FYI, if you have the workout already loaded on Zwift, you may need to remove it first before Zwift updates the definition. Use the Zwift Sync page to Unschedule it first and the send it again. Cheers.
Excellent, thank you. One day after my very hard SMART Closer 150 workout on MyWhoosh, which I messaged about. Is this just a coincidence /planned anyway or did my message influence the change? Either way a great improvement. Not sure I’ll be trying it again any time soon for fear of flash-backs to the MAXIMAL EFFORT TIMES of 9 minutes and a 4.5 DIFFICULTY RATING
That’s funny because I also recently completely failed one of the Closer workouts. This change at least gives me a fighting chance. I’ve always struggled with intensity though, even using Xert EBC for full SMART workouts. I think I need the SMARTer workouts that realize my weakness is real and takes baby steps…
I hear you Brian. I’m determined to follow my Xert-generated schedule to prep for my typical gravel race in April. This means doing more Xert workouts on Zwift—yesterday I did MachineHead. But, boy, I’m always afraid when I see a hard workout scheduled as the Xert workouts ARE hard—the system knows just how to push you to the limit. (The MPA model works!) I’m 59 and just don’t feel often to be pushed to the limit
Hi, good to see improvements for that even though imo curvilinear and linear intervals are not the same. I would have preferred a solution to simulate the curves with chained ramps like this GitHub - Feavy/xert-zwift-curvilinear to stick more to the intended workout. As an option maybe?
Thanks, looking forward to testing this on Rouvy. Will I have to make sure that estimated Threshold Power in Xert and FTP in Rouvy are always set to identical values (thus, readjusting Rouvy setting continously)?
I’ve always wondered why they didn’t just do a curve fit like this. At first I figured it was because they thought nobody really used Zwift anyway. When that turned out to be obviously not be the case (when they added ZWO file exports), I thought it was because they were hopeful they could convince Zwift to add support for ramped curves or, even better, SMART workouts.
I’ve manually done this myself just messing around in the past but obviously automating the process is really cool.
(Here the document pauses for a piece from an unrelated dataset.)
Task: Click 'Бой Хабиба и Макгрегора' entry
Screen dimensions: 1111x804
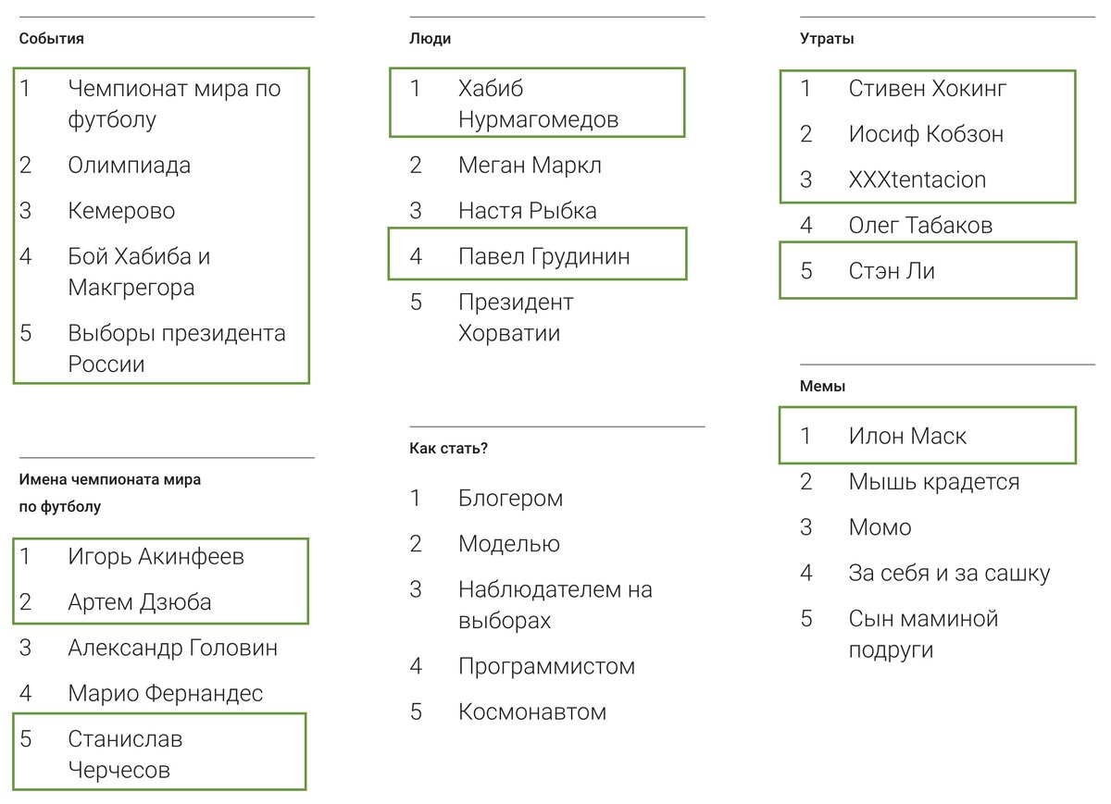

Even better adding a one-click solution to Xert web pages!
Hi, how do imported SMART workouts work in Zwift? Do they adapt during the workout, or do they stay the same the whole time?
Also, does the adaptation in SMART workouts only work in Mixed Mode? I’m not sure I’m understanding that correctly.
I run the SMART workout through the Xert EBC app on iOS and let it control the ride in Zwift (I have trainer control turned off in Zwift). On the trainer I’m using virtual shifting because I have a Zwift Cog. Do SMART workouts still work with this setup?
And what exactly does a SMART workout offer compared to workouts that aren’t SMART?
These two articles detail how SMART intervals differ, why they work better than %FTP for both work and rest intervals, and how they scale to an individual’s fitness signature.
One type of SMART interval (dynamic) is adaptive, but there are many others not anchored on %FTP.
SMART workouts synced to Zwift are dumbed down and converted to %FTP blocks.
If the workout included any dynamic intervals, they are not adaptive on Zwift.
If you want the full benefits of SMART intervals you need to run them on EBC.
MIXEDMODE refers to workouts that automatically switch to Slope mode on EBC with targets watts under your control (gears/cadence). This is usually a high watt interval where the goal is a max effort for X seconds. On Zwift you’ll get a relative target in that range, but you don’t have the opportunity to exceed the target like you would on EBC.
I don’t have a COG with virtual shifting so can’t comment on how well that works. I’ll leave that to others to chime in.